_INSTRUCTIONS_:
a - In the mailing-list thread on automatic disk replacement, what does mdadm see instead of disks?
b - Carry on the mailing-list thread on automatic disk replacement in mdadm, starting after its last line.

_DOCUMENT SEGMENT_:
▬▬▬▬▬▬

All of lore.kernel.org
 help / color / mirror / Atom feed
* Auto replace disk
@ 2017-03-08 11:28 Gandalf Corvotempesta
  2017-03-08 18:17 ` Wols Lists
  0 siblings, 1 reply; 7+ messages in thread
From: Gandalf Corvotempesta @ 2017-03-08 11:28 UTC (permalink / raw)
  To: linux-raid

Hi to all
I'm trying to configure mdadm to do automatic replace/rebuild when a
disk is phisically removed and replaced in a slot but without success

Is this possible? How?
The new disk must be formatted or mdadm will replicate partition table
on it's own?

^ permalink raw reply	[flat|nested] 7+ messages in thread

* Re: Auto replace disk
  2017-03-08 11:28 Auto replace disk Gandalf Corvotempesta
@ 2017-03-08 18:17 ` Wols Lists
  2017-03-08 21:32   ` Gandalf Corvotempesta
  0 siblings, 1 reply; 7+ messages in thread
From: Wols Lists @ 2017-03-08 18:17 UTC (permalink / raw)
  To: Gandalf Corvotempesta, linux-raid

On 08/03/17 11:28, Gandalf Corvotempesta wrote:
> Hi to all
> I'm trying to configure mdadm to do automatic replace/rebuild when a
> disk is phisically removed and replaced in a slot but without success

Do you mean you remove an old disk, and put a new blank disk in?
> 
> Is this possible? How?
> The new disk must be formatted or mdadm will replicate partition table
> on it's own?

If that's what you mean, then no, it's not possible. mdadm doesn't have
a clue about disks, what it sees is "block devices".

If you stick a new disk in, you need to tell mdadm about it. At which
point you can add it as a spare (which means mdadm will use it to
replace a disk that fails), or you can tell mdadm to replace a failed disk.

You should not - if you can help it - ever remove a disk and then
replace it. Yes in practice I know that's a luxury people often don't
have ... at best you should have spares configured; if you have to you
put the new drive in, use --replace, and then remove the old one. The
last resort is to remove the broken drive and then replace it - this is
likely to trigger further failures and bring down the array.

Cheers,
Wol


^ permalink raw reply	[flat|nested] 7+ messages in thread

* Re: Auto replace disk
  2017-03-08 18:17 ` Wols Lists
@ 2017-03-08 21:32   ` Gandalf Corvotempesta
  2017-03-09  1:31     ` Brad Campbell
                       ` (2 more replies)
  0 siblings, 3 replies; 7+ messages in thread
From: Gandalf Corvotempesta @ 2017-03-08 21:32 UTC (permalink / raw)
  To: Wols Lists; +Cc: linux-raid

2017-03-08 19:17 GMT+01:00 Wols Lists <antlists@youngman.org.uk>:
> Do you mean you remove an old disk, and put a new blank disk in?

Yes

> If that's what you mean, then no, it's not possible. mdadm doesn't have
> a clue about disks, what it sees is "block devices".

▬▬▬▬▬▬

_DATA SHOWN_:

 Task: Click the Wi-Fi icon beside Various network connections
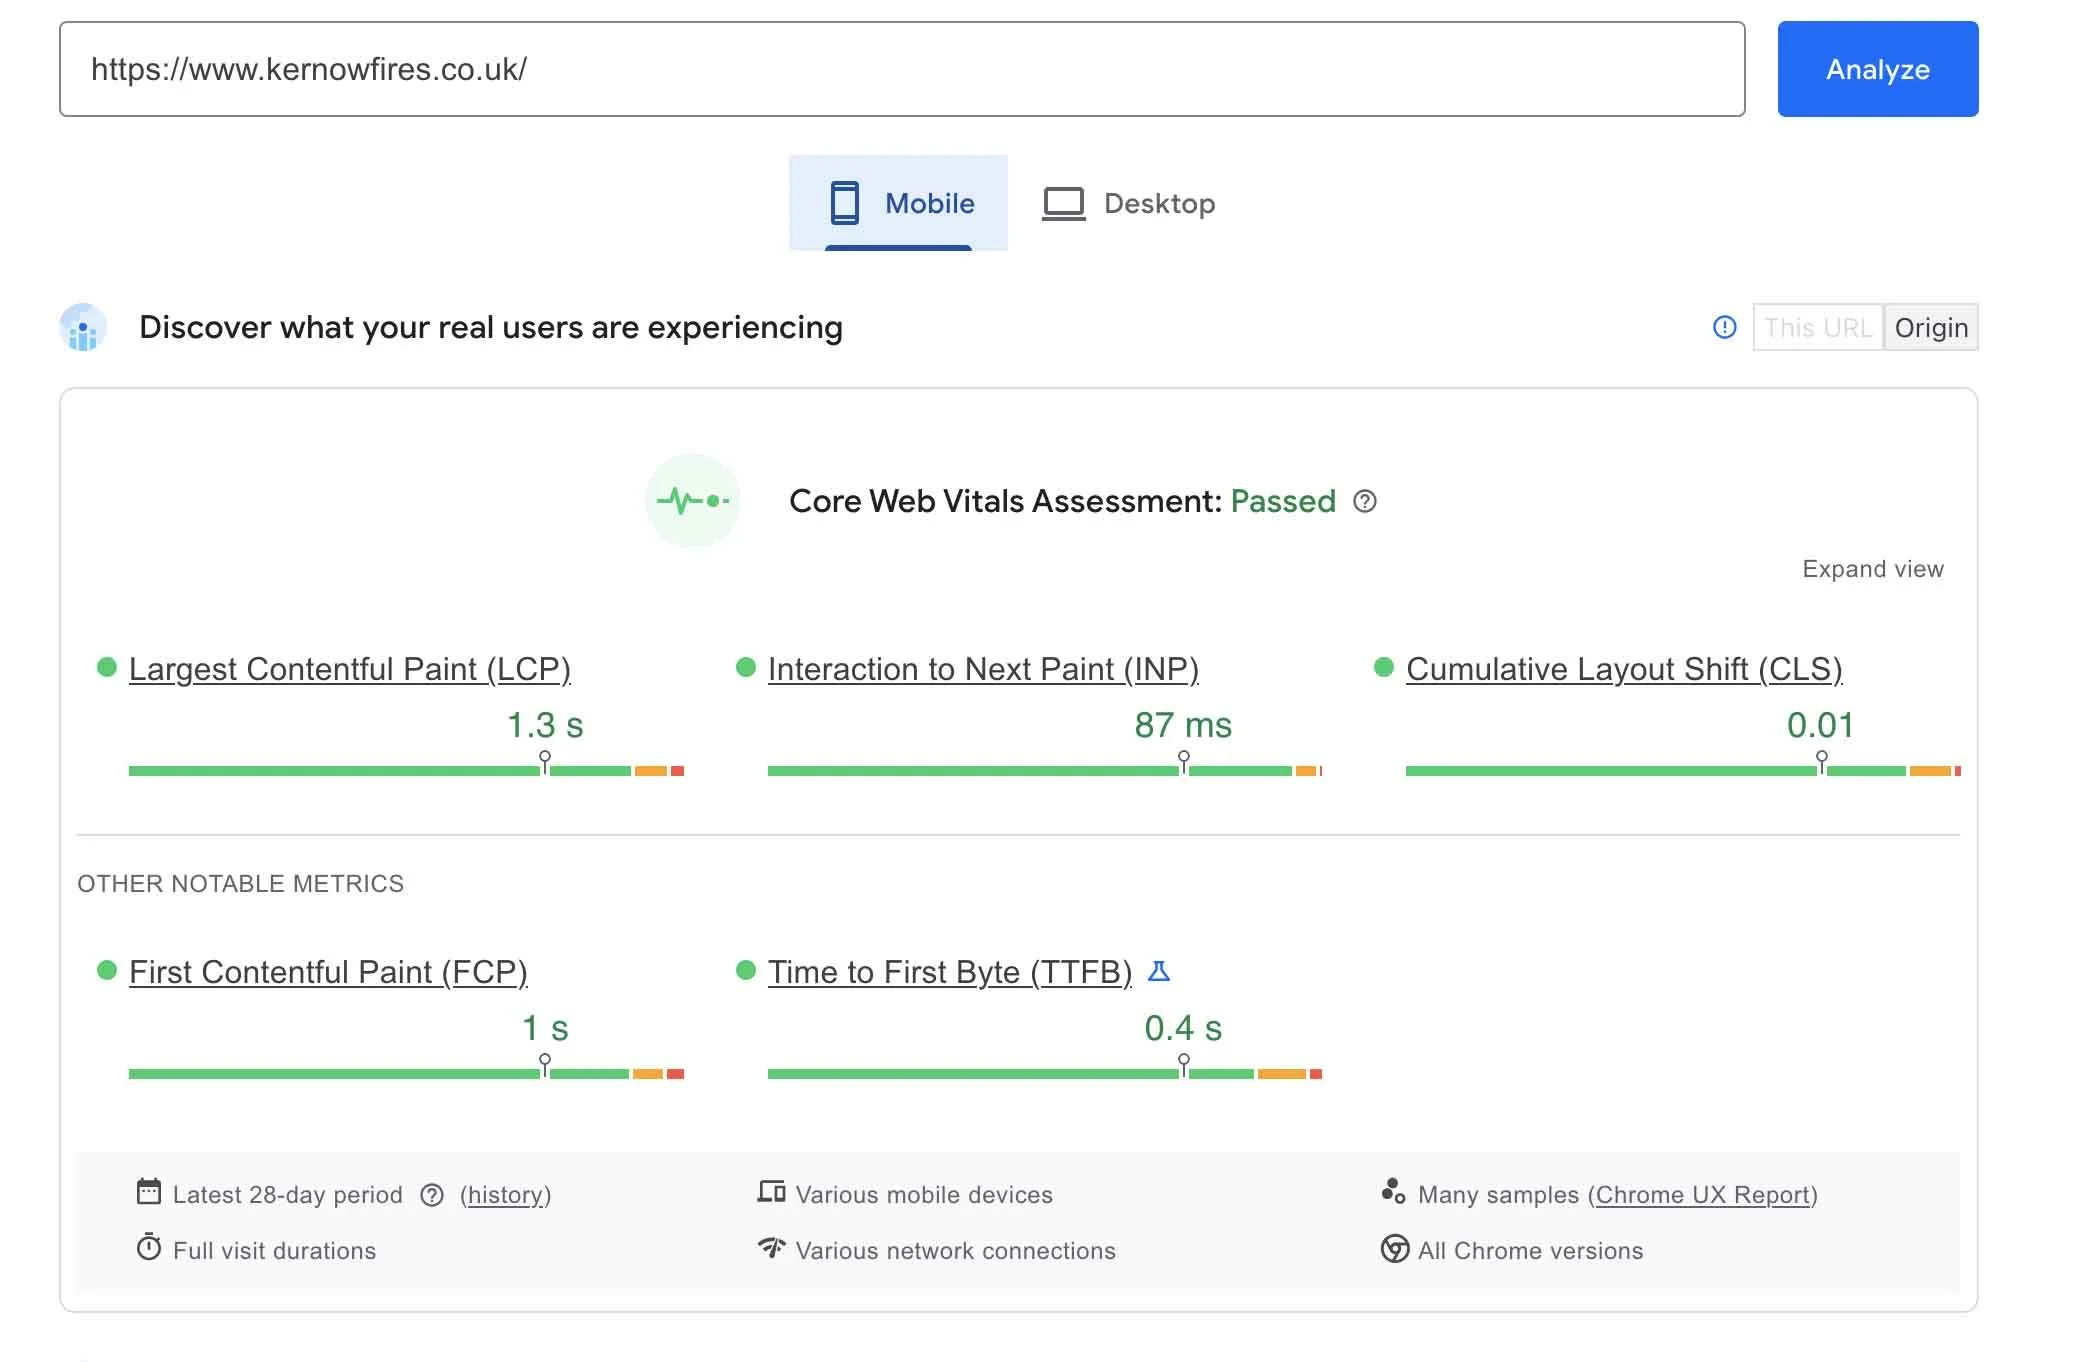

▬▬▬▬▬▬

_TASK ANSWERS_:
a - It sees "block devices."

b -
Ok but mdadm.conf man page seems to say the opposite:
https://linux.die.net/man/5/mdadm.conf

"POLICY
This is used to specify what automatic behavior is allowed on devices
newly appearing in the system and provides a way of marking spares
that can be moved to other arrays as well as the migration domains.

action=include, re-add, spare, spare-same-slot, or force-spare
auto= yes, no, or homehost.

The action item determines the automatic behavior allowed for devices
matching the path and type in the same line. If a device matches
several lines with different actions then the most permissive will
apply. The ordering of policy lines is irrelevant to the end result.

includeallows adding a disk to an array if metadata on that disk
matches that arrayre-addwill include the device in the array if it
appears to be a current member or a member that was recently
removedspareas above and additionally: if the device is bare it can
become a spare if there is any array that it is a candidate for based
on domains and metadata.spare-same-slotas above and additionally if
given slot was used by an array that went degraded recently and the
device plugged in has no metadata then it will be automatically added
to that array (or it's container)force-spareas above and the disk will
become a spare in remaining cases
"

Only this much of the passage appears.